Kehidupan adat dan adat istiadat dibina dan dikembangkan oleh Majelis Adat Aceh dan lembaga-lembaga adat Aceh, termasuk juga pemberian gelar kehormatan dan upacara-upacara adat Aceh, semuanya dilaksanakan di bawah pengawasan Lembaga Wali Nanggroe. Lembaga Wali Nanggroe sendiri dipimpin oleh seorang Wali Nanggroe yang

bersifat personal dan independen (Badruzzaman Ismail, 2007).

Lembaga-lembaga adat Aceh diatur dalam Qanun Aceh Nomor 10 Tahun 2008 tentang Lembaga Adat (Qanun Lembaga Adat). Lembaga-lembaga adat Aceh terbentuk dari masyarakat hukum adat, tempat pemangku adat memiliki jabatan di dalamnya. Lembaga-lembaga adat Aceh menegakkan Hukum Adat dan berwenang menyelesaikan sengketa yang timbul dalam masyarakat.

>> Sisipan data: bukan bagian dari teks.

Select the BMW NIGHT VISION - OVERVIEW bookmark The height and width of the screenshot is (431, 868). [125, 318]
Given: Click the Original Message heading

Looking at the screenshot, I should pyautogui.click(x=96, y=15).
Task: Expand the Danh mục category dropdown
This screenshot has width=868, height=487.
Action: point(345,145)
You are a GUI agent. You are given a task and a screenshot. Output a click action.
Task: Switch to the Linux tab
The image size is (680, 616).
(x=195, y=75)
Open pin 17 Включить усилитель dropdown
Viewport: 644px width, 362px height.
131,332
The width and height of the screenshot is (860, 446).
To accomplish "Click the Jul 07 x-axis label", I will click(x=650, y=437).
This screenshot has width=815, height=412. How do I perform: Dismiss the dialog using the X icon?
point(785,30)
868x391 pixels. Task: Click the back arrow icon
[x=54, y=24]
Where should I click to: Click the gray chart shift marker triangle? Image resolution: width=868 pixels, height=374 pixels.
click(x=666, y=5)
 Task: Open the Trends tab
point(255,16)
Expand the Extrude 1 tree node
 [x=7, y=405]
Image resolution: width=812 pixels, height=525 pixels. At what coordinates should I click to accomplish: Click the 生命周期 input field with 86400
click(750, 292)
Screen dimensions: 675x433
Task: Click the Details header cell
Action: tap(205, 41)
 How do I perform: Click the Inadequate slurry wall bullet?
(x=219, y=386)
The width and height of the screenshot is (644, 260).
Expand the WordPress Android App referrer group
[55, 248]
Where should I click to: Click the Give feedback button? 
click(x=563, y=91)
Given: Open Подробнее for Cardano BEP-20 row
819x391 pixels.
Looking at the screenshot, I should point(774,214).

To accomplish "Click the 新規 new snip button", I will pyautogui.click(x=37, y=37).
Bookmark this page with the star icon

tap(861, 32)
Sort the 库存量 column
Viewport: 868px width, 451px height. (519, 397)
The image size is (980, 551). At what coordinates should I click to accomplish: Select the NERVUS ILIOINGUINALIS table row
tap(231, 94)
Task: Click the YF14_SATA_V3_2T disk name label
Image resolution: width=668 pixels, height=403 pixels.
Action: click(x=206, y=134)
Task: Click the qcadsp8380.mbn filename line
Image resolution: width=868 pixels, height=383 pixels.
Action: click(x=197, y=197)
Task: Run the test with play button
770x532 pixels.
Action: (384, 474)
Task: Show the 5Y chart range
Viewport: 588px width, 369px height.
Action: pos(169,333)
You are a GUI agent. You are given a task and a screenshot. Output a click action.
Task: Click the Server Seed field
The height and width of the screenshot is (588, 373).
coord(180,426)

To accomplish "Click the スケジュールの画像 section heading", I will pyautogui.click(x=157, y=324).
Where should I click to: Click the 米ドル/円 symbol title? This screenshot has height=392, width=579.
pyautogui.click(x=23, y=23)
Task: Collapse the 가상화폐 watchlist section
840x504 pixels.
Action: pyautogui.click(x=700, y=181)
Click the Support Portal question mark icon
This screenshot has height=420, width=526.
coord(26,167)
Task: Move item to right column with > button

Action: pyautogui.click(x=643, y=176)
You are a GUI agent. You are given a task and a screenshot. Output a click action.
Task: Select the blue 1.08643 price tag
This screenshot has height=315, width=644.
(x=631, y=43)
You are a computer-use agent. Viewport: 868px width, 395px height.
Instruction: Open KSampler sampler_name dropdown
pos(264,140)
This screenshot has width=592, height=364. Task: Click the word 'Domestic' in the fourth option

Sistem hukum di Aceh, ternyata terdapat 3 (tiga) sistem hukum di Aceh, yaitu syariat Islam, Hukum Adat Aceh, dan hukum nasional (hukum positif) Indonesia secara umum. Antara syariat Islam dan hukum nasional Indonesia telah diberikan kriteria keberlakuan masing-masing hukum. Mekanisme pemilihan sistem hukum apabila terdapat persinggungan antara Hukum Adat Aceh dengan syariat Islam dan hukum nasional Indonesia belum tersedia. Akan tetapi dalam jenis-jenis sengketa yang dapat ditangani, dapat diselesaikan secara adat, syariat Islam, ataupun hukum nasional (Syahrizal, 2004).